API Security Incidents Rise, Despite Confidence in Protection
Organizations are battling a rising number of targeted attacks on application programming interfaces (APIs) and while confidence in API protection is high, the onslaught of attacks indicates a disconnect between adequate protection and the semblance of security.
A Noname Security survey of 600 senior cybersecurity professionals in the U.S. and UK found that while 71% of respondents have confidence in their API protection, a similar number of respondents (76%) experienced an API security incident in the last 12 months.
In addition, less than half (48%) of respondents said they have visibility into the security posture of active APIs, and nearly three-quarters (74%) of IT security pros said they do not have a complete API inventory or know which APIs return sensitive data.
The Challenges of API Security
Nick Rago, field CTO at Salt Security, explained that each API endpoint has its own functional logic, which means that each one represents a unique attack surface.
“As a result, API attacks are more behavioral.
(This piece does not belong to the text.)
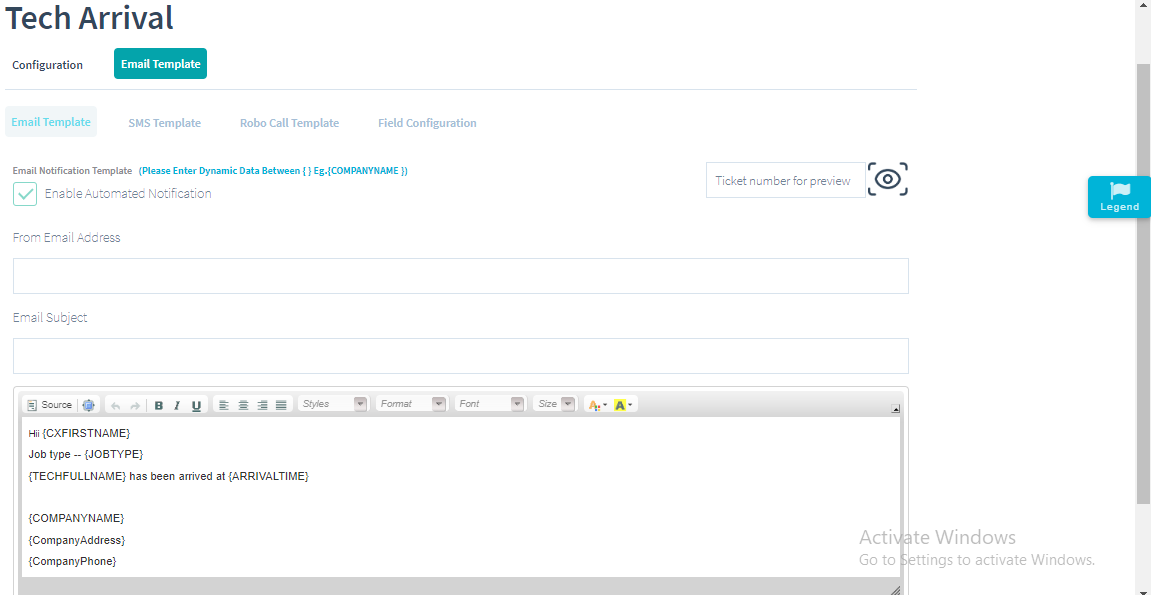The width and height of the screenshot is (1151, 595).
Task: Open the Styles dropdown
Action: pyautogui.click(x=333, y=404)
Attackers poke and prod for cracks in application logic,” he said. “A single endpoint may have thousands of different permutations of application logic an attacker may try to exercise after they learn the functional aspects of the endpoint.”
Rago added that IT security leaders often underestimate their risk, with many mistakenly believing, for example, that if they do not develop external third-party APIs for data consumption they have low risk.
However, he pointed out that APIs can be used externally for lots of purposes: Mobile applications, modernized web applications, B2B integrations and more.
“During our risk assessments, security leaders are often shocked at the number of unknown and undocumented APIs that are discovered and in use in their organizations,” he said. “It just takes a single unknown API to present a potential security risk.”
Scott Gerlach, co-founder and CSO at StackHawk, said many security teams are still getting it wrong by focusing on production monitoring as the primary means of API security.
“This requires staffing large enough teams to deal with the incidents and dealing with lots of incidents,” he explained.
Focus on Developer-First Tools
Finding and fixing API security issues early in the development life cycle with developer-first tools is an approach that results in more secure APIs, shifting production monitoring from the primary means of security to a backstop.
He said security leadership is taking a siloed approach to API protection, relying on internal security tooling and processes instead of partnering with engineering teams.
From Gerlach’s perspective, the best way to ensure APIs are secure is to integrate API security testing into existing engineering team workflows in the software development process.
“Put simply, many security teams are looking at API security too late—once the API has been shipped to production—or with legacy tooling that is not built for testing APIs,” he said.
Rago said in addition, many security leaders think that their existing security stack can protect their APIs.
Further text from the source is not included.